These simple basics of etiquette are nothing complicated - it's a common cultural code, following which, you will rotate in a circle of decent friends.

Of course, if you do not follow such rules, no one will challenge you to a duel, and it is unlikely that you will draw all the attention of the public to your mistake. But if you do not follow them, then over and over again a special negative attitude will form towards you, and gradually you will find yourself in a company where you have not even heard about the norms of communication with people.

Project all these rules onto yourself and you will understand their value. Do you like it when a girlfriend calls and says she intends to visit? Of course, you like it, you will have time to take away the guest slippers from the cat and bake cookies for her arrival. So, you need to do the same.

Would you like your correspondence to become public, and even more so discussed in the company? Unlikely, which means you should not participate in such conversations, much less initiate them.

Men

The rules of etiquette for men have several subtopics - relationships with women, relationships with men, relationships with colleagues and with an impersonal representative of society (for example, someone else's wife should not be looked after in a company, it is enough just to follow secular etiquette).

Goethe wrote that a person's manners are a mirror in which his portrait is reflected. Accordingly, our behavior says more about us to others than we might like. Watch your manners and you will always be on top.


A man should not offend the women present with his appearance and behavior. This means that he must be neat, well-groomed, neat in clothes, wear a good haircut and be either clean-shaven or keep facial hair in perfect order.

In relation to women, a man should show himself to be a gentleman:

  • show signs of attention;
  • skip forward;
  • to open doors for a lady;
  • give a hand;
  • ask permission before smoking.
For other men, DO NOT:
  • show negative reactions, even if the person is purely unpleasant to you and you are forced to be at the same event with him, secular etiquette requires at least a fleeting greeting;
  • expressing discriminatory opinions about those present is always regarded negatively;
  • stir up a scandal
  • speak disparagingly;
  • reveal other people's secrets;
  • spread about his male victories (this can discredit the girl in the eyes of other men).

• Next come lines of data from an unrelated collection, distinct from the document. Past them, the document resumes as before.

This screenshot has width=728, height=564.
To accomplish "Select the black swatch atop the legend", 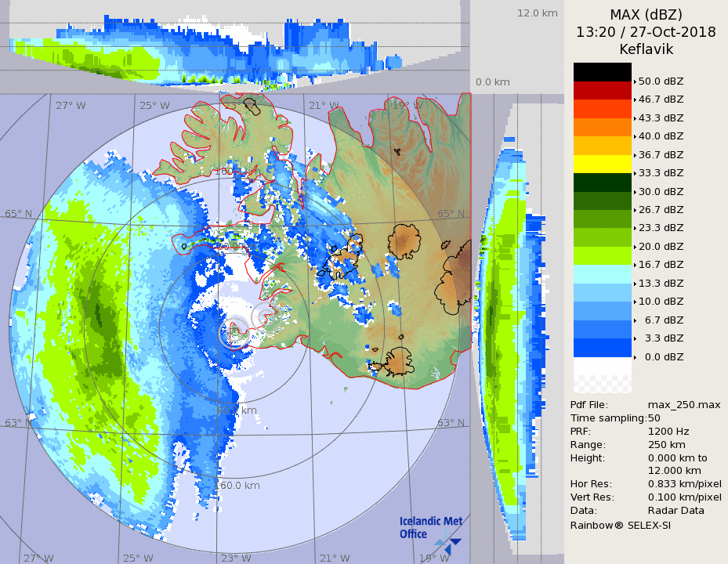I will [x=602, y=72].
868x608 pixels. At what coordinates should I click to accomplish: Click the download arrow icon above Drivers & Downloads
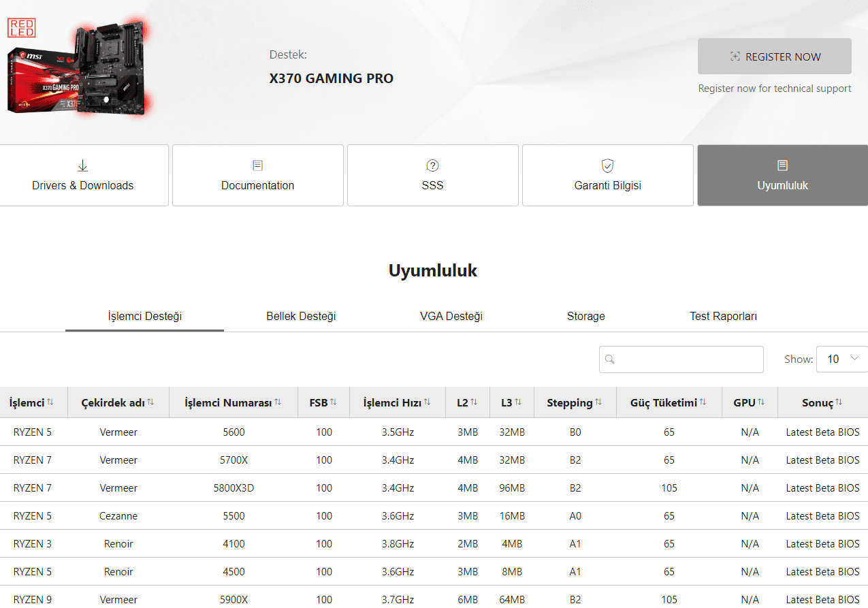click(x=82, y=165)
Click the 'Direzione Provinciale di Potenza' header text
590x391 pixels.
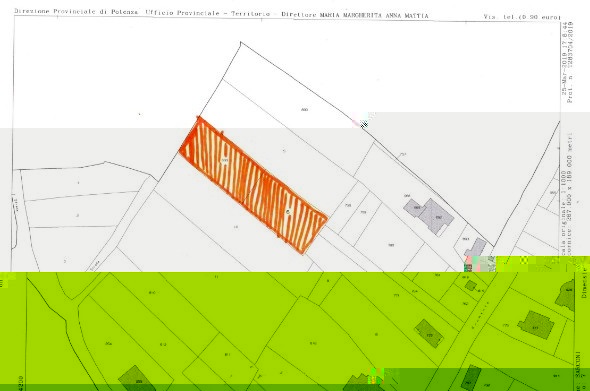pyautogui.click(x=77, y=12)
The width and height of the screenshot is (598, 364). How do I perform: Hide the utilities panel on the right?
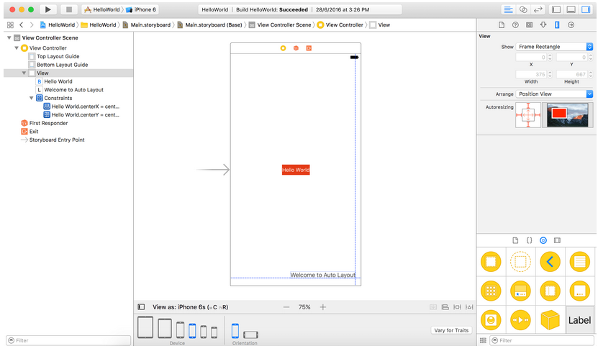pyautogui.click(x=585, y=9)
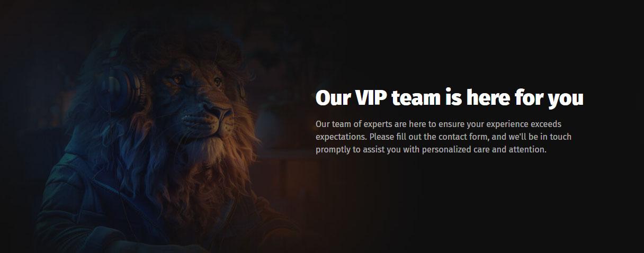
Task: Click the lion's nose
Action: 221,112
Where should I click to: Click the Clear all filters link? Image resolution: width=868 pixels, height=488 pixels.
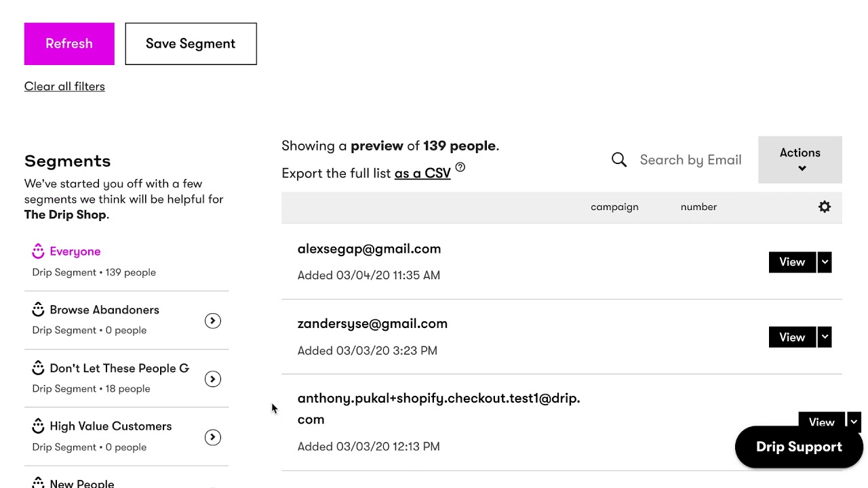pos(64,86)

It is not difficult to follow such rules, but good behavior makes a person pleasant to communicate with.

Women

Special rules of etiquette for girls suggest a lot of hints - especially when it comes to interpersonal relationships. Back in the Middle Ages, there was a certain system of rules and traditions, following which a girl could tell a random gentleman any information about herself - for this, a system of views and sighs, special hairstyles, special scarves and much more were used.

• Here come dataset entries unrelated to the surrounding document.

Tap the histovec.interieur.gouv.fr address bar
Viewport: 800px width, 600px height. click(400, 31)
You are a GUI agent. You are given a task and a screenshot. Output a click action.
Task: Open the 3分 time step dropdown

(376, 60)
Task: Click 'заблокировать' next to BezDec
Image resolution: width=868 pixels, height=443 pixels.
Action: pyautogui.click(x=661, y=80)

The current secular etiquette that ladies must adhere to is much simpler, however, there are secrets here too.

It is no secret that the requirement to be a neat and well-groomed person is the norm of politeness, but exactly the same norm of politeness is to correspond to the place and time. It is not too appropriate to attend a party that takes place in the bosom of nature, in diamonds and an evening dress.

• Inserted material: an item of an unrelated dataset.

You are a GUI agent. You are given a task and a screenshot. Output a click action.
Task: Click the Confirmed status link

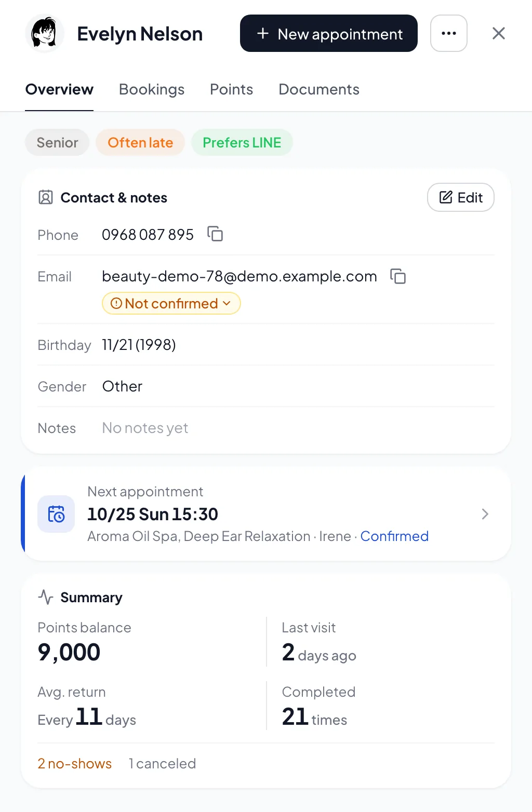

Also, don't be too democratic. This applies to the choice of clothes, jewelry, accessories, hairstyles and makeup. The girl must be well-groomed, and her appearance should always match the situation.

Dignity and honor are the main weapon of a woman. Beauty is given to us by nature, any lady should be well-groomed, but stand with dignity- a rare quality that should be learned. First of all, learn to follow the speech.












A woman should be merciful, this is one of the qualities that is inherent in each of us, and it is good form to show mercy not only to socially unprotected people, but also to your friends. Inquire about the well-being of other people's sick relatives, be ready to help and do not forget about anyone.

Be friendly, don't be snobbish. Secular etiquette is not when service personnel are reprimanded, but the rules of conduct that are expected from oneself and others outside their occupation and origin.

Learn to look decent, the basic rules of etiquette give clear recommendations on how a woman in society should:

  • stand;
  • walk;
  • sit down, stand up and sit.
If a girl is going on a business trip or a trip, be sure to ask what are the main behavioral norms adopted in this country. So you can find interesting information about the etiquette of other countries and avoid fatal mistakes.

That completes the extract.